Habituées à travailler avec les utilisateurs de services, les coopératives sociales sont prêtes à répondre aux besoins des utilisateurs.
« Les gens peuvent faire une rechute », explique Stefania Grimaldi, de la coopérative sociale La Collina, qui propose des services administratifs et culturels à la ville. « Ce n’est pas une situation dramatique pour nous : nous décidons avec la personne et le service communautaire de santé mentale d’utiliser les congés de maladie, de sorte que personne ne perd son emploi. »
Une utilisatrice de services, Tamara Lipovec, a trouvé cela essentiel pour son propre rétablissement : « Le travail est l’un des principaux piliers qui permettent de se reconstruire après une crise ».
« Je n’aurais jamais pensé que je serais au sein du système en tant que travailleur, et non pas uniquement en tant qu’utilisateur », déclare Michele Sipala, un autre utilisateur des services.
« Nos institutions publiques ne cherchent pas à limiter les coûts, mais à maximiser les bénéfices et l’impact sur la communauté », explique Sari Massiotta. « C’est pourquoi il est si important de travailler avec des organisations locales, qui tentent d’améliorer le bien-être de l’ensemble de la communauté », ajoute-t-elle.
« C’est vraiment étonnant », a déclaré un délégué du Kazakhstan. « Ils mettent vraiment l’utilisateur au centre de tout ce qu’ils font. »
Et après ?
La visite d’étude s’est achevée sur un sentiment d’optimisme parmi les délégués des pays d’Asie centrale.
« La santé mentale, c’est la santé de la société », a déclaré un délégué d’Ouzbékistan. « Il était très important de voir la prise en compte de tous ces aspects : aspects sociaux, aspects juridiques, dimension de genre. »
« Nous avons appris tellement de choses », a déclaré un délégué du Kirghizistan. « La principale, c’est que nous devons avoir une stratégie.
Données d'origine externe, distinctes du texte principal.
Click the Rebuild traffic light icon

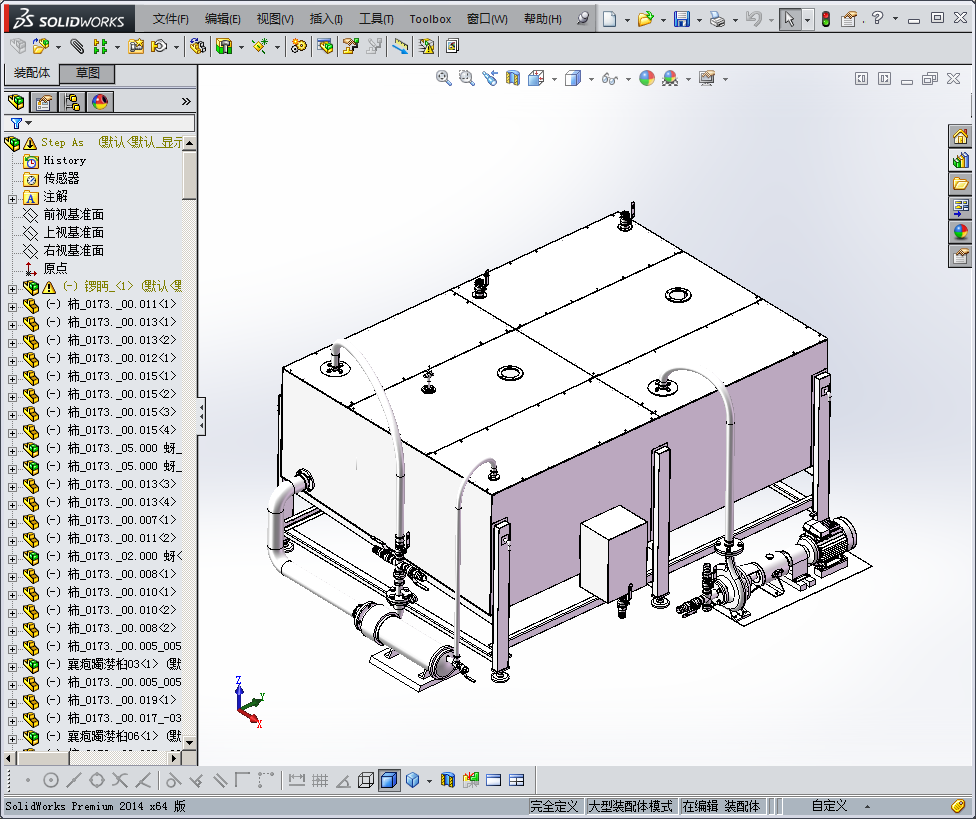coord(825,19)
Il faut que les gens nous racontent leur histoire, que nous créions réellement un recueil de récits de réussites de gens qui ont été utilisateurs de nos services de santé mentale. »
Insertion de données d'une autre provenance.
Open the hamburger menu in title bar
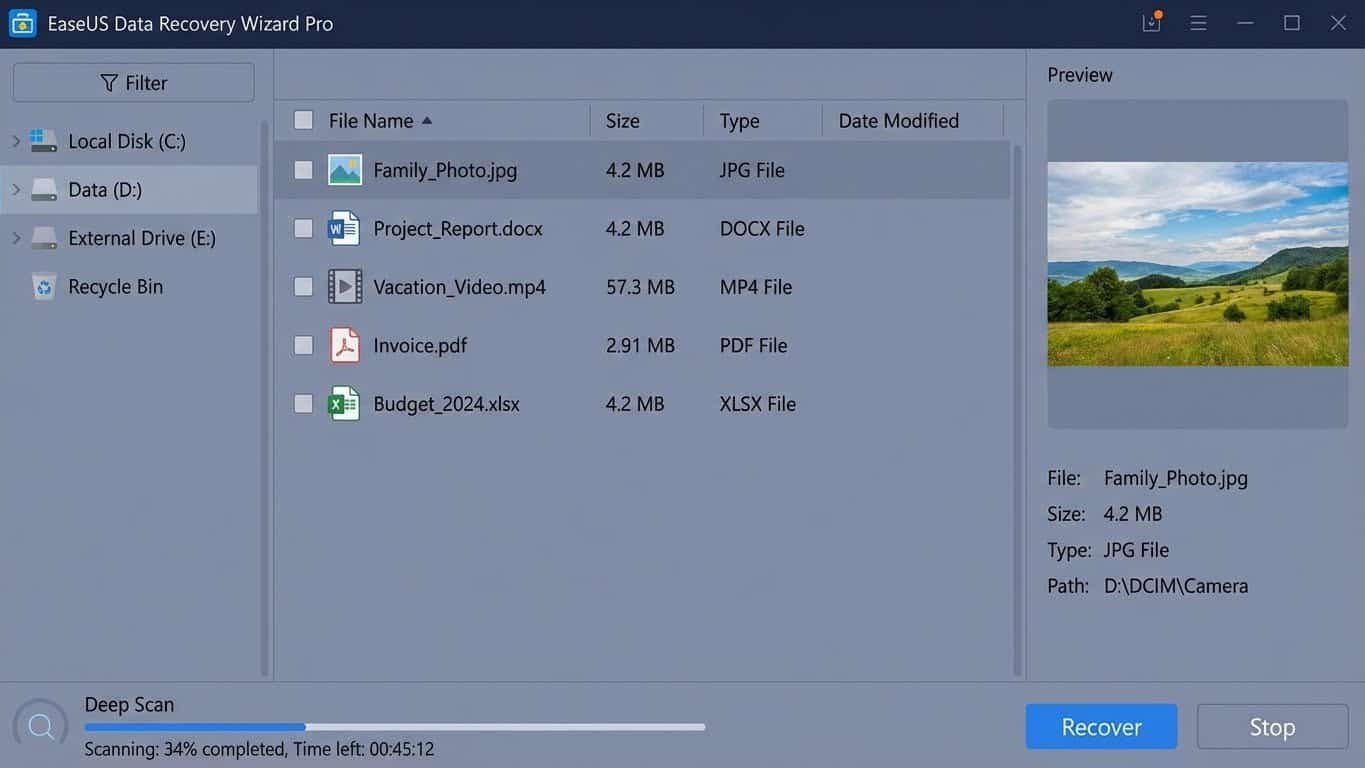The height and width of the screenshot is (768, 1365). coord(1198,23)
Une déléguée du Turkménistan a constaté que s’il y avait des différences majeures entre la situation à Trieste et celle de son pays, il y avait sans aucun doute moyen d’améliorer les choses. « Nous incluons divers groupes dans le processus décisionnel, mais pas les personnes qui souffrent de maladie mentale. Nous devons commencer à impliquer ces personnes aussi. »
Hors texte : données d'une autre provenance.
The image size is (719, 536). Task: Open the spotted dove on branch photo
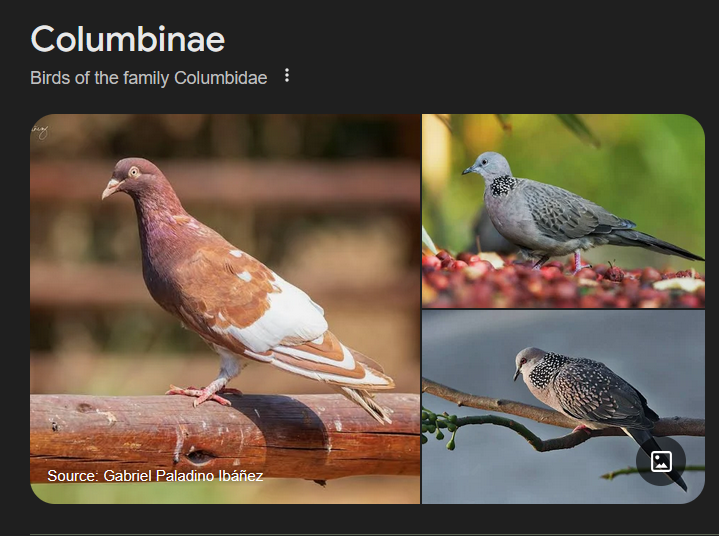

« Nous voulons mettre en application un maximum de choses, mais comment allons-nous faire ? », a-t-elle ajouté.
« Je ne suis pas d’avis que nous ne pouvons pas mettre cela en application dans nos pays ; il ne faut jamais dire jamais. Nous pouvons toujours changer certaines choses », a dit un délégué du Kazakhstan.
L’OMS prévoit des sessions de suivi avec chaque pays pour voir comment ces leçons pourraient être mises en pratique. Elle organise également d’autres visites d’études à Trieste, dont une depuis l’Ukraine, en décembre 2023.